# EXERCISE BRIEF
Reproduce, exactly and in full, the lines from the one with "Task: Open the" through the one with "You are a computer-use agent. Screen dimensions: 563x317" in the data below; drop pictures.

# LISTED RECORDS
********************

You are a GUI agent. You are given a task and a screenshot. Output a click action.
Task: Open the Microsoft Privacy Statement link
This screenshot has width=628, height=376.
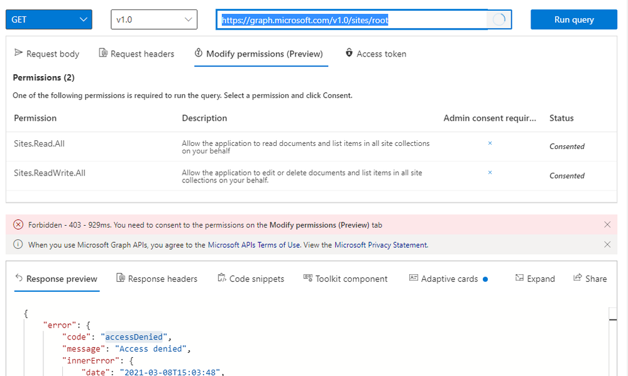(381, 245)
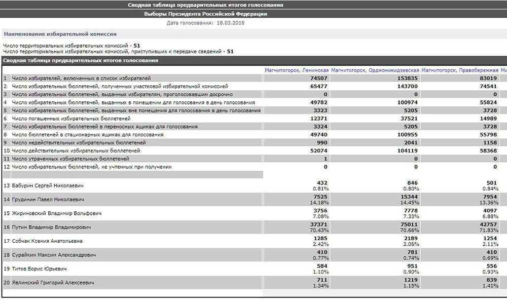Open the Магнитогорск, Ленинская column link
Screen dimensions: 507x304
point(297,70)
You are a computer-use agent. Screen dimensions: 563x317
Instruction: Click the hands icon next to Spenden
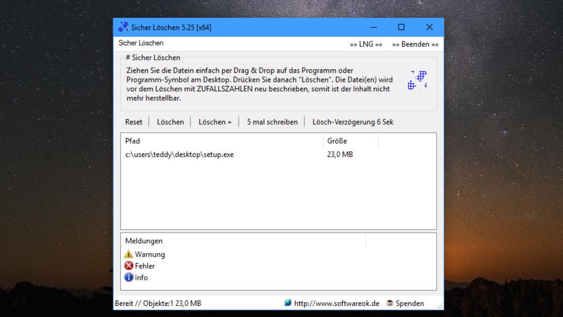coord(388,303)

********************

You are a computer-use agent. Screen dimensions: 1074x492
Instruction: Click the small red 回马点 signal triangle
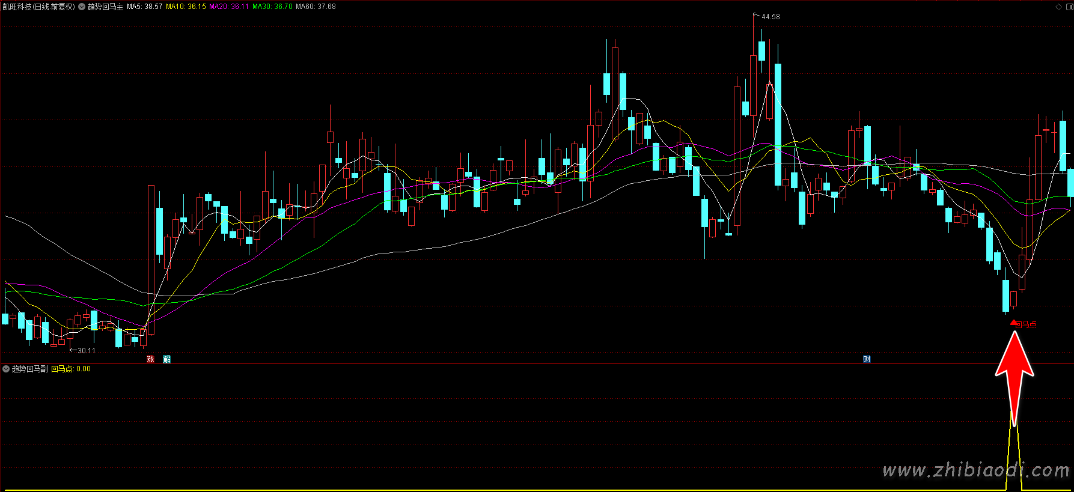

********************

# THE ANSWER
Task: Open the Microsoft Privacy Statement link
This screenshot has width=628, height=376.
(381, 245)
Open the Магнитогорск, Ленинская column link
Screen dimensions: 507x304
point(297,70)
You are a computer-use agent. Screen dimensions: 563x317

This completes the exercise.